１．破傷風トキシンの成熟フラグメントＣをコードする発現ベクター。
２．フラグメントＣは、図４に示したアミノ酸配列を有するか、または図４に示したアミノ酸配列と９０％を越えるホモロジーをもつアミノ酸配列を有する「請求項１」記載の発現ベクター。
３．フラグメントＣのアミノ酸配列は、図４に示したアミノ酸配列と９５％を越えるホモロジーを有する「請求項２」記載の発現ベクター。
４．アミノ酸配列は、図４に示したアミノ酸配列と９８％を越えるホモロジーを有する「請求項３」記載の発現ベクター。
５．「請求項１〜４」のいずれかに記載の発現ベクターで形質転換された大腸菌。
６．「請求項１〜４」のいずれかに記載の発現ベクターで形質転換された大腸菌ＨＢ１０１、ＤＨ１またはＭＭ２９４。
７．「請求項５および６」のいずれかに記載の大腸菌を培養し、蛋白質を回収する破傷風トキシンの成熟フラグメントＣの製造方法。
８．「請求項８」に記載の方法によって製造された破傷風トキシンの成熟フラグメントＣと医薬的に許容される担体からなる破傷風に対する免疫を付与するためのワクチン。

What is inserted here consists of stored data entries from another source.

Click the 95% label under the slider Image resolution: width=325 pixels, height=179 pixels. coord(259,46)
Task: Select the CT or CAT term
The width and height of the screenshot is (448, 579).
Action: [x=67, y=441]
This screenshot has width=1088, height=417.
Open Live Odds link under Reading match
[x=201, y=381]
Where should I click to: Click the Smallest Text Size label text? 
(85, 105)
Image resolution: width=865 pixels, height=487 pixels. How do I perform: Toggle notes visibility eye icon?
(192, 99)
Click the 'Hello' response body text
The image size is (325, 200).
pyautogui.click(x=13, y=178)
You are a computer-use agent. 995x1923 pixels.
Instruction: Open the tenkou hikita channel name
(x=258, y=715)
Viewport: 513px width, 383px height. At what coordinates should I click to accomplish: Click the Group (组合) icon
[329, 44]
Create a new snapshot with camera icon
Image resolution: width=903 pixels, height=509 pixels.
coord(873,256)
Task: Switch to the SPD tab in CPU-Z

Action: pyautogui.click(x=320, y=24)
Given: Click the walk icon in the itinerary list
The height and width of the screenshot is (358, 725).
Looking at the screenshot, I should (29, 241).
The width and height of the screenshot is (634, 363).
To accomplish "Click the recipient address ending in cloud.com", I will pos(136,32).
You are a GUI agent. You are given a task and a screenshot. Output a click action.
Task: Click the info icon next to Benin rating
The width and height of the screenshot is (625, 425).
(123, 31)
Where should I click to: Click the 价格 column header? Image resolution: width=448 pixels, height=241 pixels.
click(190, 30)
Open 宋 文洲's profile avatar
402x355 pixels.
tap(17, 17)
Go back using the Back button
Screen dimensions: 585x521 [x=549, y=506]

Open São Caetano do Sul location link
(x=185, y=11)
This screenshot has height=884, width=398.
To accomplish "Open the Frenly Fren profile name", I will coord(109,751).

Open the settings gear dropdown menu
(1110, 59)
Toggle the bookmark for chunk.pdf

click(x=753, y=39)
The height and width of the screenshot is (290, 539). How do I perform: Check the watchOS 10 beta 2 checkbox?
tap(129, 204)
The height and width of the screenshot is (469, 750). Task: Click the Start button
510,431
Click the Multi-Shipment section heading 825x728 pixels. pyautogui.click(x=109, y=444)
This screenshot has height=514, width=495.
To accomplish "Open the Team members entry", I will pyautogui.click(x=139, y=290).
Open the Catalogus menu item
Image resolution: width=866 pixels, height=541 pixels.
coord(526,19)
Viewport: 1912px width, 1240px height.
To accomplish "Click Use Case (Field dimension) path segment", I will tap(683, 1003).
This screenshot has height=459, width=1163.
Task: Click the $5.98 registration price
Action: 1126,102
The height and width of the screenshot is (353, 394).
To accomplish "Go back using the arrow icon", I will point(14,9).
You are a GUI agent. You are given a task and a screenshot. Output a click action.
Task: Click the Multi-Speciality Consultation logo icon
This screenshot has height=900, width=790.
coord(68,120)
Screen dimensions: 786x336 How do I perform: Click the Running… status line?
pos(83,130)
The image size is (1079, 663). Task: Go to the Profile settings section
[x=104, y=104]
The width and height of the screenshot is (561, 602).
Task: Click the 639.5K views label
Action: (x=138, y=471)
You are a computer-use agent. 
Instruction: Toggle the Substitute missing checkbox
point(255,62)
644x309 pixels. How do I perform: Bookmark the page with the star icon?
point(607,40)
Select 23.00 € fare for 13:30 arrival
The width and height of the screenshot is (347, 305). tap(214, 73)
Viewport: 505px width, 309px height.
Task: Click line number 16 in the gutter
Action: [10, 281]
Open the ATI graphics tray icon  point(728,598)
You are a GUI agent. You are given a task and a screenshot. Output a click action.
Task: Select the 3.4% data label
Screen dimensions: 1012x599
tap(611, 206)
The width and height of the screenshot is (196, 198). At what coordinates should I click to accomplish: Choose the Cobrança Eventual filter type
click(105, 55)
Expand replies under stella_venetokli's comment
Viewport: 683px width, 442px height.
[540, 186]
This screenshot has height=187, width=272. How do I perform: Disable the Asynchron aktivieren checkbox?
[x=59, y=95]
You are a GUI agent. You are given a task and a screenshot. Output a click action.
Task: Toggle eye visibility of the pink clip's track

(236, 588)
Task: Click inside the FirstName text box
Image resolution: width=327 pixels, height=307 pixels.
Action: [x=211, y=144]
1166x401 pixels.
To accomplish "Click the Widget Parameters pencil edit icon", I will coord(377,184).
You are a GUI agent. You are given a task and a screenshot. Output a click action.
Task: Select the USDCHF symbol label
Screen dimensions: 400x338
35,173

９．「請求項８」に記載の方法によって製造された破傷風トキシンの成熟フラグメントＣの医薬としての使用。
１０．「請求項８」に記載の方法によって製造された破傷風トキシンの成熟フラグメントＣの、破傷風に対する免疫を付与するためのワクチンの製造における使用。
１１．「請求項８」に記載のワクチンの有効量を投与するヒトに破傷風に対する免疫を付与する方法。